Jamba, Inc. Records Sales Increase In First Quarter 2013

May 6, 2013

Jamba, Inc. reported unaudited financial results for the first fiscal quarter ended April 2, 2013. The company recorded a quarterly comparable store sales increase of 3.6 percent for company-owned stores, driven by increases in store traffic and average check.

Jamba also reported solid increases in operating margin and royalty revenue from its expanding consumer product platforms. During the quarter, the company entered into a master franchise development agreement with Casa Operadora de Franquicias MAV S.A.P.I de C.V (“MAV”) to develop 80 Jamba Juice stores in Mexico over the next 10 years. The first Jamba Juice store in Mexico is expected to open in late 2013. The company also entered into a new domestic franchise partnership that will open 15 stores in Missouri and Kansas over the next nine years. Jamba’s 125 California store expansion initiative has been fully subscribed and is sold out.

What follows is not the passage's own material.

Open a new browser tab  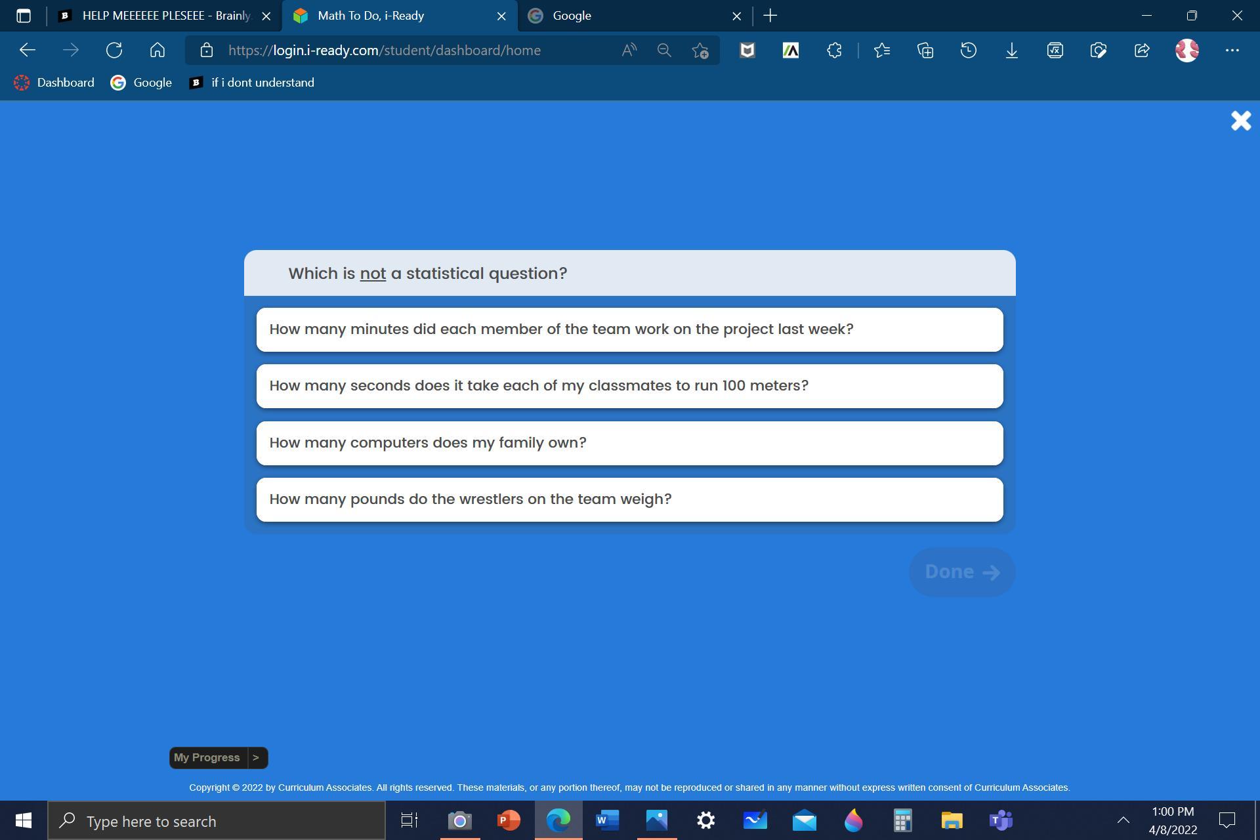(770, 16)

For the 13 weeks ended April 2, 2013, total revenue increased 3.8 percent to $55.1 million from $53.0 million in the prior year period. The increase is due to the 3.6 percent increase in company-owned comparable store sales and increased franchise revenue and consumer packaged goods (CPG) sales. The increase in company-owned comparable store sales of 3.6 percent was driven primarily by an increase in transaction count of 130 basis points and an average check increase of 230 basis points. During the 13 week period ended April 2, franchise-operated comparable store sales decreased 0.9 percent. Franchise and other revenue increased 29.6 percent to $3.9 million from $3.0 million in the prior year period. Jamba’s CPG revenue was $1.0 million in the 13 week period ended April 2, 2013, compared to $0.4 million in the prior year period.

Jamba’s operating margin improved by 70 basis points to 2.4 percent for the first quarter of 2013 compared to 3.1 percent for the quarter ended April 3. On a dollar basis, the $(1.3) million loss from operations for the first quarter of 2013 was a $0.3 million improvement from the $(1.6) million loss from operations in the first quarter of 2012 reflecting the increased franchise revenue and CPG sales, and improved leveraging of fixed costs resulting from the company-operated store comparable sales growth.

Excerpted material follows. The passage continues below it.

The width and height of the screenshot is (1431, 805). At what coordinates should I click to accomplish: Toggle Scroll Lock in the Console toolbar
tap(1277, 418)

On February 28, 2013, the company entered into a master franchise development agreement with MAV to develop 80 Jamba Juice stores in Mexico over the next 10 years. The first Jamba Juice store in Mexico is expected to open in late 2013. The principals of MAV, Mario Conzuelo Betancourt and Manuel Saba Ades, are seasoned executives operating food and beverage, and health and wellness retail businesses across Mexico and Latin America. Mario Conzuelo serves as CEO of the newly formed venture, and has previously launched and successfully developed a major international franchise beverage brand in Mexico. Manuel Saba serves as Chairman and CEO of Grupo Casa Saba, one of the leading distributors of pharmaceutical, health, beauty and consumer goods, general merchandise and publications in Mexico and South America.

As of April 2, system-wide, Jamba has 779 stores in the U.S., of which 479 are franchise-operated stores and 300 are company-owned. Franchise-operated stores include Jamba Smoothie Stations™, the new limited menu express format. During the quarter, Jamba opened eight new domestic franchise-operated stores, all non-traditional, and six international store locations, five in Canada and one in the Philippines. No new company-owned stores opened during the quarter. As of April 2, 2013 there were 41 international store locations, all of which are franchise-operated. During the quarter, the total number of JambaGO served locations increased to 548. As of April 2, three California locations offered the Fresh Squeezed Juice platform, with a target of up to 100 locations by the end of 2013.

On April 2, the company held $23.0 million in cash and cash equivalents as compared to $31.5 million cash and cash equivalents at January 1, 2013. On April 2, the company did not have any restricted cash. At the end of fiscal 2012, the restricted cash balance was $0.2 million.

“Our solid first quarter results, which came in the face of very strong year-ago performance, demonstrate Jamba’s ongoing momentum with increased traffic, average check and operating margin improvement,” said James D. White, chairman, president and CEO of Jamba, Inc in a prepared statement. “Our franchise development is strong with the addition of Mexico as our fourth major international market, and the execution of a multi-store domestic development agreement that will substantially increase our presence in the Midwest. Our accelerated California growth initiative is now completely sold out. And our plans for re-imaging stores and adding new concepts are on track for the balance of the year.”

“During the quarter we added new on-trend menu items, including new smoothie flavors for our Fruit & Veggie and JambaGO lines, our first nutritionist approved Jamba Kids Meals™ and continuing introductions from our Fresh Squeezed Juice platform containing fresh vegetables and fruits,” White said.